* AUFGABE 1 *
Beantworte anhand des Textauszugs zum Widerruf einer Schenkung wegen groben Undanks die folgenden Fragen:
(a) Welches Gericht ist im Verfahrensgang genannt, und unter welchem Aktenzeichen?
(b) Welche Vorschriften führt die Normenkette auf?
(c) Innerhalb welcher Frist kann die Klägerin laut Tenor schriftsätzlich Stellung nehmen?

Entscheidungsstichwort (Thema)

Widerruf einer Schenkung von Verwandten eines Ehegatten wegen groben Undanks

 

Leitsatz (amtlich)

1. Wegen groben Undanks kann die Schenkung von Verwandten eines Ehegatten trotz Eheverfehlungen des anderen (mitbeschenkten) Ehegatten nur unter besonderen Umständen widerrufen werden.

2. In diesem Fall ist auch die Geschäftsgrundlage nicht weggefallen, wenn die Schenkung nicht ehe-, sondern familienbezogen erfolgte.

 

Normenkette

BGB § 530 Abs. 1, §§ 242, 812

 

Verfahrensgang

LG Duisburg (Aktenzeichen 8 O 315/03)

 

Tenor

1. Der Senat beabsichtigt, die Berufung gem. § 522 Abs. 2 ZPO im Beschlussverfahren zurückzuweisen. Die Klägerin erhält Gelegenheit, zu den Gründen binnen einer Frist von zwei Wochen ab Zustellung dieses Beschlusses schriftsätzlich Stellung zu nehmen.

* EINTRÄGE IM DATENSATZ *
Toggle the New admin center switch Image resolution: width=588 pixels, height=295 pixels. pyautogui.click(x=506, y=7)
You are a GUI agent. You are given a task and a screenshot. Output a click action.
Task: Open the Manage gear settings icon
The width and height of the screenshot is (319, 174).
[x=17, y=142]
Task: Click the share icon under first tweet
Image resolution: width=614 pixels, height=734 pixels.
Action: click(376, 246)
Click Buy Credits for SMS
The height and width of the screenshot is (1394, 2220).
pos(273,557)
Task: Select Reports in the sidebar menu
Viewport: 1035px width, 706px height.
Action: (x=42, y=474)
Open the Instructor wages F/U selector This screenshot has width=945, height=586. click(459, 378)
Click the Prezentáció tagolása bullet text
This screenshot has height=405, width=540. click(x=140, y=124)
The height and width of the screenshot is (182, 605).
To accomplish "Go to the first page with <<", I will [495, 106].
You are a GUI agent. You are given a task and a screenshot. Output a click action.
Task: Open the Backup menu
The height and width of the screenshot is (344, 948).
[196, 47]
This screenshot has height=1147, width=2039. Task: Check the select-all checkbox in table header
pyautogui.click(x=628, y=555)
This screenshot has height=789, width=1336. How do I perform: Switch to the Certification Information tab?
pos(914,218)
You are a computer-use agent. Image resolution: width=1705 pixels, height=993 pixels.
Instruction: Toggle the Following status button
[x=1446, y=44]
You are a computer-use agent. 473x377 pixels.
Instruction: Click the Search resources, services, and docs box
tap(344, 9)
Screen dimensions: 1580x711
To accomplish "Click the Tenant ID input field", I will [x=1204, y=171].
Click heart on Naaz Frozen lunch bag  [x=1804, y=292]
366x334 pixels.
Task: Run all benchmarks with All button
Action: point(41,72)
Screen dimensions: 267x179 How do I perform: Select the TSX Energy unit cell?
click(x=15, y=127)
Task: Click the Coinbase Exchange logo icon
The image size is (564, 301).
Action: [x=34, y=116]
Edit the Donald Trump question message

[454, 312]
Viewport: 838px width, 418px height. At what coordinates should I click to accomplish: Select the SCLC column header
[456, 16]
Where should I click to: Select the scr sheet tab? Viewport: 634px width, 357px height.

* AUFGABE 2 *
Ersetze in den Einträgen, beginnend mit der Zeile, die „You are a computer-use agent. 473x377 pixels.“ enthält, und endend mit der Zeile, die „Action: [x=34, y=116]“ enthält, „Screen dimensions“ durch „Screen size“. Gib nur diese Zeilen aus und lass alles Übrige unverändert.

* LÖSUNG 1 *
(a) Das LG Duisburg unter dem Aktenzeichen 8 O 315/03.
(b) BGB § 530 Abs. 1, §§ 242, 812.
(c) Binnen einer Frist von zwei Wochen ab Zustellung dieses Beschlusses.

* LÖSUNG 2 *
You are a computer-use agent. 473x377 pixels.
Instruction: Click the Search resources, services, and docs box
tap(344, 9)
Screen size: 1580x711
To accomplish "Click the Tenant ID input field", I will [x=1204, y=171].
Click heart on Naaz Frozen lunch bag  [x=1804, y=292]
366x334 pixels.
Task: Run all benchmarks with All button
Action: point(41,72)
Screen size: 267x179 How do I perform: Select the TSX Energy unit cell?
click(x=15, y=127)
Task: Click the Coinbase Exchange logo icon
The image size is (564, 301).
Action: [x=34, y=116]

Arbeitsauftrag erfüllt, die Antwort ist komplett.